__AIM OF THE EXERCISE__: The answer must consist solely of the lines from the one containing "Screen dimensions: 693x1500" to the end of the entries below, repeated exactly.

+-------+

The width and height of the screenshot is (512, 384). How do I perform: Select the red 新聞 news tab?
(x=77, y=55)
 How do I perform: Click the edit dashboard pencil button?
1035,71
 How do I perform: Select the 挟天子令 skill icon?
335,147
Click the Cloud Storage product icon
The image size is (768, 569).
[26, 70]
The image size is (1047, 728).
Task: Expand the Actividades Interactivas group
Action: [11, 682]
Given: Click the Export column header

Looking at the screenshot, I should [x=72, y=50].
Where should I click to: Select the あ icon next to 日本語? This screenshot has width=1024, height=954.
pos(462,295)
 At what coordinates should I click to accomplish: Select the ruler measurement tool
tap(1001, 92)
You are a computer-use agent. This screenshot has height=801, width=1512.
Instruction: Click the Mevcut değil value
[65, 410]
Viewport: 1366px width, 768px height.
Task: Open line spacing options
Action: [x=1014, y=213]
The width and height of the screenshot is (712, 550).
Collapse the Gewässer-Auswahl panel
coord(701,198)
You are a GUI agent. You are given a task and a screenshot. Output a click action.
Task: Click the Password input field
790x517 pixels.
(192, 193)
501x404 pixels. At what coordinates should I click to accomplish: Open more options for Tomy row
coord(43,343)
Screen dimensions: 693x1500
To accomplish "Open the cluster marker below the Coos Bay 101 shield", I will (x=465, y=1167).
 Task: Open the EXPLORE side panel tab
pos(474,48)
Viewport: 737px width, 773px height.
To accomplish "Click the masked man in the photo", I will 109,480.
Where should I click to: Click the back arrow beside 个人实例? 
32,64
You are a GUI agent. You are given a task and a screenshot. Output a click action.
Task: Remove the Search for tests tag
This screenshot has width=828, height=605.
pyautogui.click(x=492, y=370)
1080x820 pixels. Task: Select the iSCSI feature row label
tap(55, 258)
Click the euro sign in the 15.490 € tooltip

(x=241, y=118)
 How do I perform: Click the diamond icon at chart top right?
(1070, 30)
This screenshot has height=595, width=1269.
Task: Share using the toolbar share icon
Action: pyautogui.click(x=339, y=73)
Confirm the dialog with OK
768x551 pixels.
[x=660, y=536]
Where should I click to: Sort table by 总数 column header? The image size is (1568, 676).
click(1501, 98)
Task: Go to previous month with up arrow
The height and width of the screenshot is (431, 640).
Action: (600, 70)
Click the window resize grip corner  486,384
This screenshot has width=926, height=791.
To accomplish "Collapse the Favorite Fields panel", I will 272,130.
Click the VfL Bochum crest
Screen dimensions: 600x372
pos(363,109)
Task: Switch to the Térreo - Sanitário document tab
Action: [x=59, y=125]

+-------+

__ANSWER FOR THIS EXERCISE__:
Screen dimensions: 693x1500
To accomplish "Open the cluster marker below the Coos Bay 101 shield", I will (x=465, y=1167).
 Task: Open the EXPLORE side panel tab
pos(474,48)
Viewport: 737px width, 773px height.
To accomplish "Click the masked man in the photo", I will 109,480.
Where should I click to: Click the back arrow beside 个人实例? 
32,64
You are a GUI agent. You are given a task and a screenshot. Output a click action.
Task: Remove the Search for tests tag
This screenshot has width=828, height=605.
pyautogui.click(x=492, y=370)
1080x820 pixels. Task: Select the iSCSI feature row label
tap(55, 258)
Click the euro sign in the 15.490 € tooltip

(x=241, y=118)
 How do I perform: Click the diamond icon at chart top right?
(1070, 30)
This screenshot has height=595, width=1269.
Task: Share using the toolbar share icon
Action: pyautogui.click(x=339, y=73)
Confirm the dialog with OK
768x551 pixels.
[x=660, y=536]
Where should I click to: Sort table by 总数 column header? The image size is (1568, 676).
click(1501, 98)
Task: Go to previous month with up arrow
The height and width of the screenshot is (431, 640).
Action: (600, 70)
Click the window resize grip corner  486,384
This screenshot has width=926, height=791.
To accomplish "Collapse the Favorite Fields panel", I will 272,130.
Click the VfL Bochum crest
Screen dimensions: 600x372
pos(363,109)
Task: Switch to the Térreo - Sanitário document tab
Action: [x=59, y=125]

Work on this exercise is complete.